Gasoline is not a single substance. It is a complex mixture of components which vary widely in their physical and chemical properties. There is no such thing as pure gasoline. Gasoline must cover a wide range of operating conditions, such as variations in fuel systems, engine temperatures, fuel pumps and fuel pressure. It must also cover a variety of climates, altitudes, and driving patterns. The properties of gasoline must be balanced to give satisfactory engine performance over an extremely wide range of circumstances. In some respects, the prevailing quality standards represent compromises, so that all the numerous performance requirements may be satisfied.
Auto manufacturers have, for many years, used materials that are compatible with oxygenated fuels. However, with the widespread use of oxygenated fuels and reformulated gasoline, certain myths have resurfaced, so they warrant mention here. In earlier versions of this manual this topic was covered in greater detail, including photographs from various tests and applicable service bulletins.
The information presented was segmented into two categories, metals and elastomers.
Most metal components in automobile fuel systems will corrode or rust in the presence of water, air or acidic compounds. The gasoline distribution system usually contains water, and additional moisture may collect in the automobile tank from condensation. Gasoline may also contain traces of sulfur and organic acids. Gasoline has always been recognized as potentially corrosive. Pipelines which distribute gasoline routinely require that corrosion inhibitors be contained in gasoline to protect their plain steel pipe. Therefore, corrosion inhibitors have been routinely added to gasoline for many years.
Alcohols are more soluble in water than MTBE. The addition of ethanol will increase a gasoline’s ability to hold water. Therefore, an ethanol enhanced gasoline may have a slightly higher moisture content than non-blended gasoline. Several tests have been reported on ethanol enhanced gasolines. Vehicle fuel tanks and fuel system components from autos operated for extended periods on these blends were removed, cut open, and examined. These tests have generally concluded that ethanol does not increase corrosion in normal, everyday operation.

********

## Required actions:
1 - According to the gasoline text, into which two categories was the information on fuel system materials divided?
2 - Return the portion of the gasoline text between "Auto manufacturers have, for" and "applicable service bulletins.", inclusive.
3 - List the examples of operating conditions that the gasoline text says gasoline must cover.

## Data excerpt:
********

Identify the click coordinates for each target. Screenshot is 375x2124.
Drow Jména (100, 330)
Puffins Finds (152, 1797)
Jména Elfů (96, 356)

********

## List of solutions:
1 - Metals and elastomers.

2 -
Auto manufacturers have, for many years, used materials that are compatible with oxygenated fuels. However, with the widespread use of oxygenated fuels and reformulated gasoline, certain myths have resurfaced, so they warrant mention here. In earlier versions of this manual this topic was covered in greater detail, including photographs from various tests and applicable service bulletins.

3 - Variations in fuel systems, engine temperatures, fuel pumps, and fuel pressure